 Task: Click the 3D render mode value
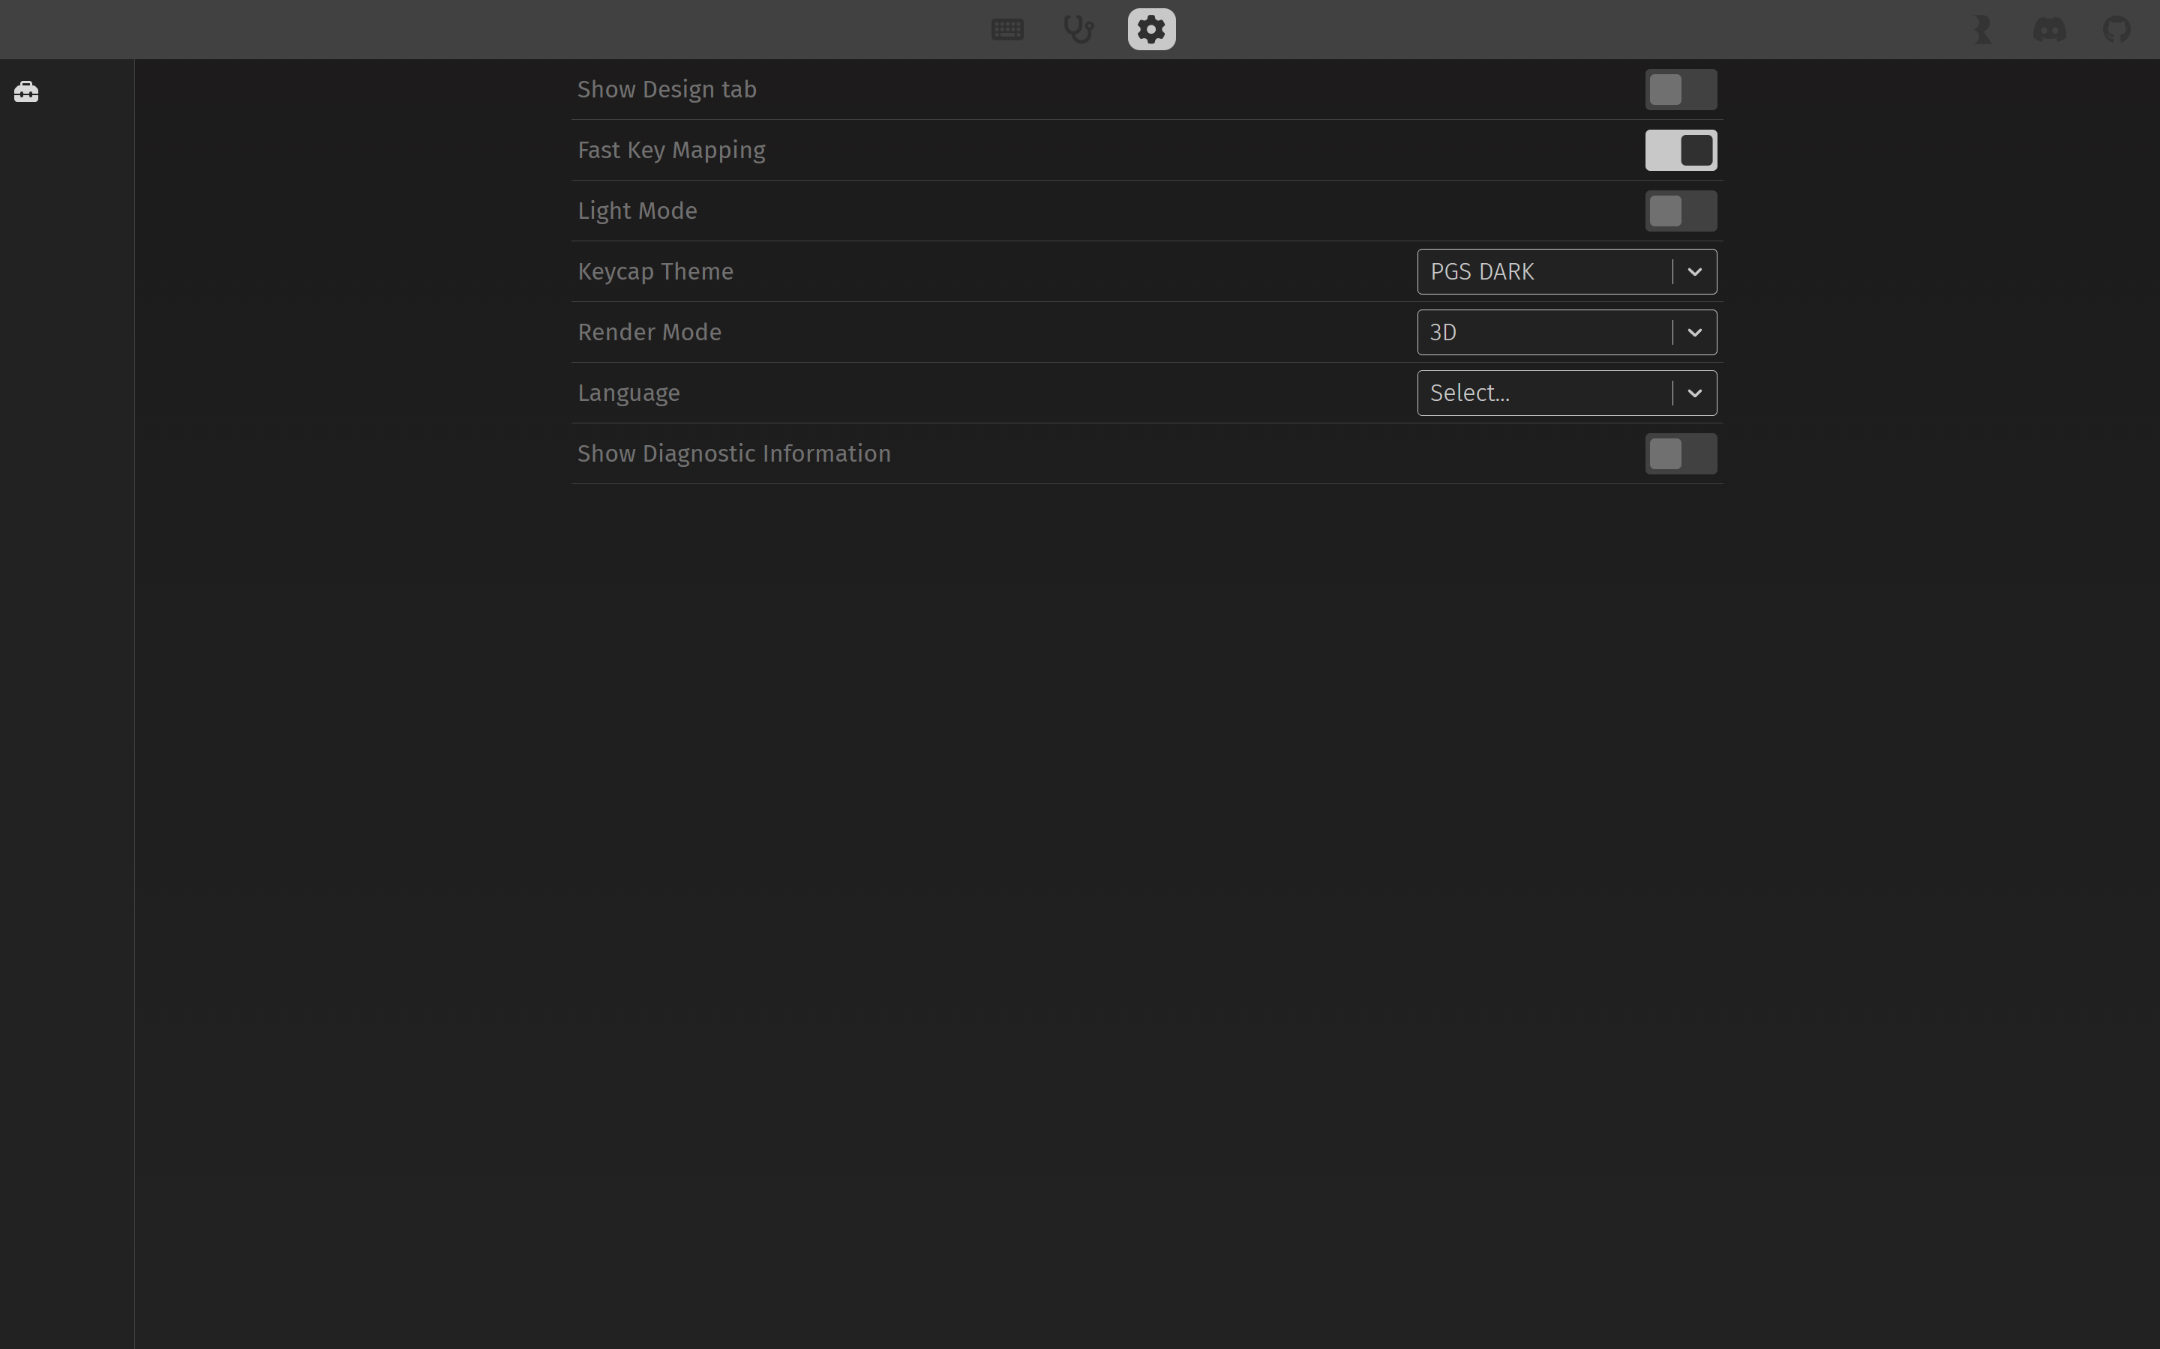(1443, 332)
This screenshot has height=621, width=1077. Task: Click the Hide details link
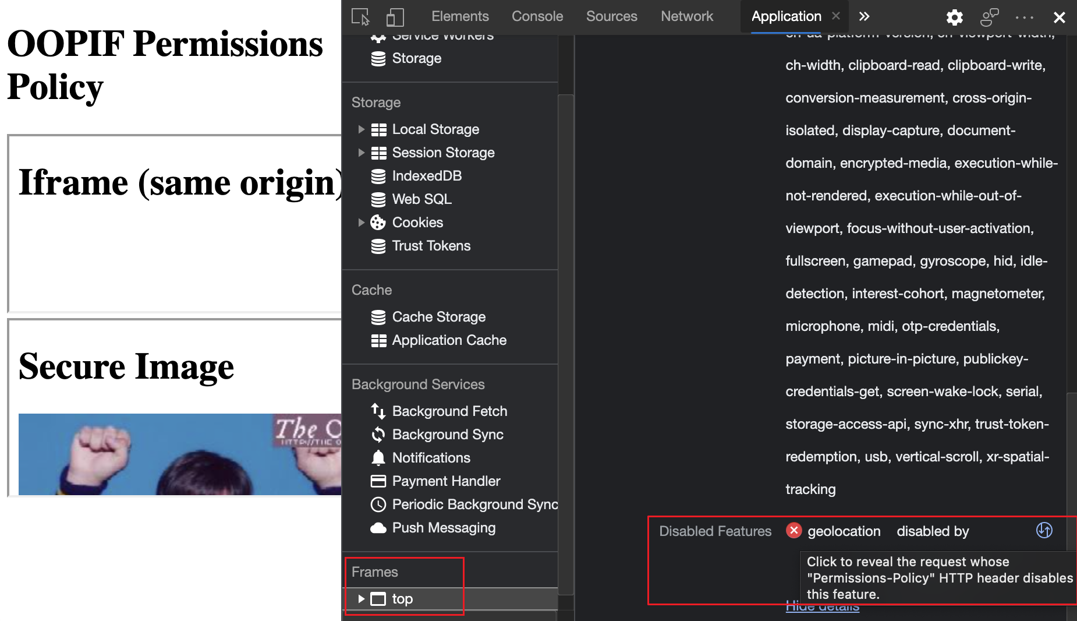(822, 606)
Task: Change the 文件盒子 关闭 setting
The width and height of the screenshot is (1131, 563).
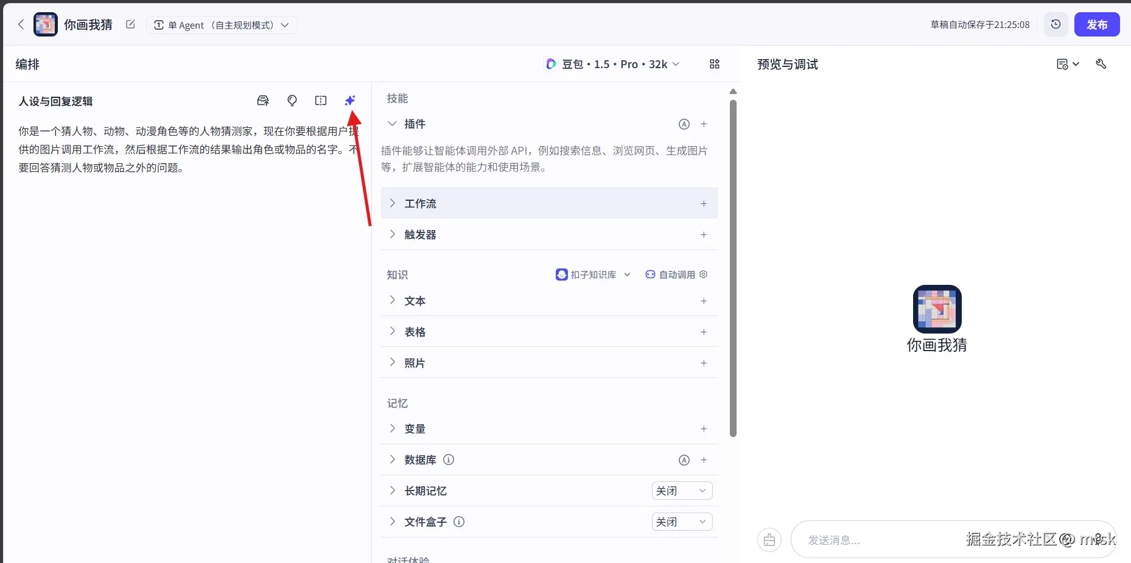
------------------------------
*EXERCISE OBJECTIVE*. Leave the pictures out and print the whole listing precisely.

*ANSWER TO THIS EXERCISE*.
 Task: Click the 3D render mode value
(1443, 332)
This screenshot has height=621, width=1077. Task: Click the Hide details link
(822, 606)
Task: Change the 文件盒子 关闭 setting
The width and height of the screenshot is (1131, 563).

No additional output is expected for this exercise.